* _Data supplied_:
_____
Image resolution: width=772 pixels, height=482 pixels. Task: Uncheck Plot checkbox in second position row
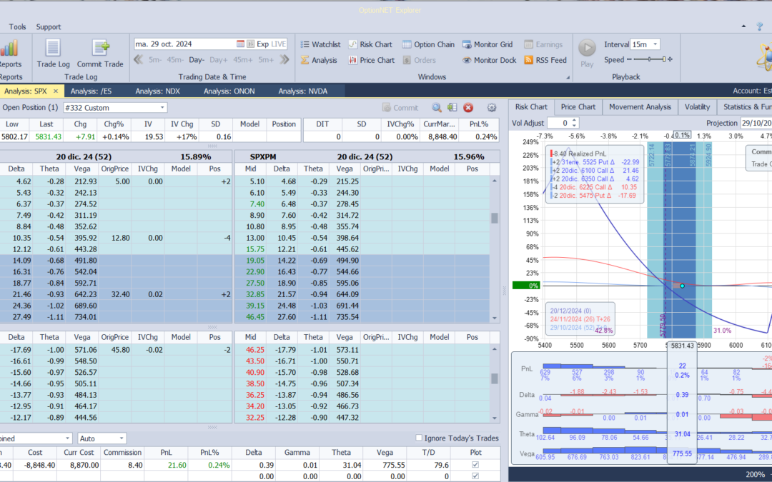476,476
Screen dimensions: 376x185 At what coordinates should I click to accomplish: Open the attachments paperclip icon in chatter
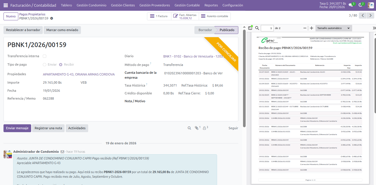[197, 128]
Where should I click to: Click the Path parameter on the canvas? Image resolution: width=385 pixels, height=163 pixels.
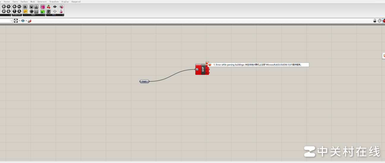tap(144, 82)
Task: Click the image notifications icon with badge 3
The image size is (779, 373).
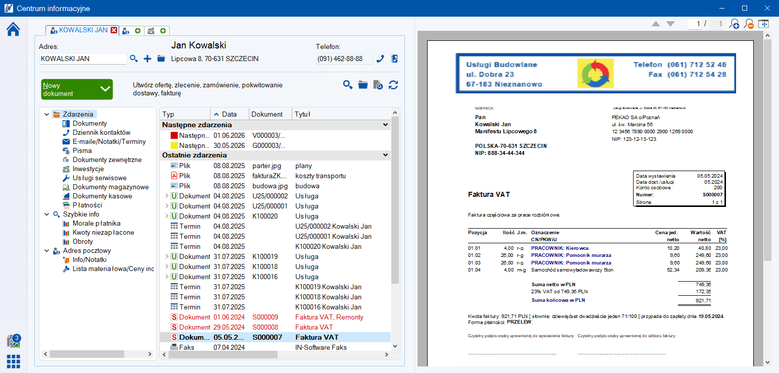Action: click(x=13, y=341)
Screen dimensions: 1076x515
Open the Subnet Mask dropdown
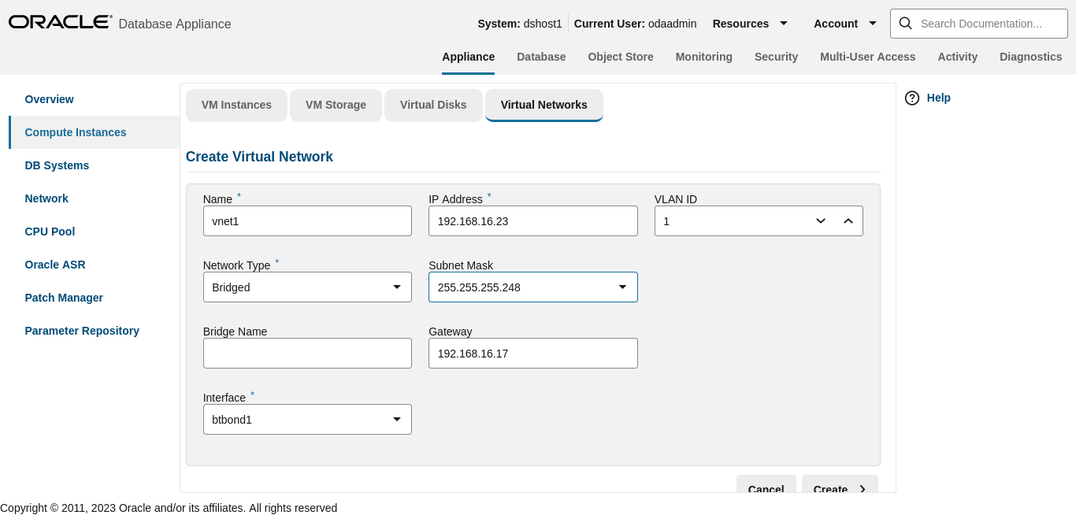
_____
* _Goal of the exercise_:
Pictures stay out of the copy; print the material above exactly.

* _Final answer_:
Image resolution: width=772 pixels, height=482 pixels. Task: Uncheck Plot checkbox in second position row
476,476
Screen dimensions: 376x185 At what coordinates should I click to accomplish: Open the attachments paperclip icon in chatter
[197, 128]
Where should I click to: Click the Path parameter on the canvas? Image resolution: width=385 pixels, height=163 pixels.
tap(144, 82)
Task: Click the image notifications icon with badge 3
The image size is (779, 373).
Action: click(x=13, y=341)
Screen dimensions: 1076x515
Open the Subnet Mask dropdown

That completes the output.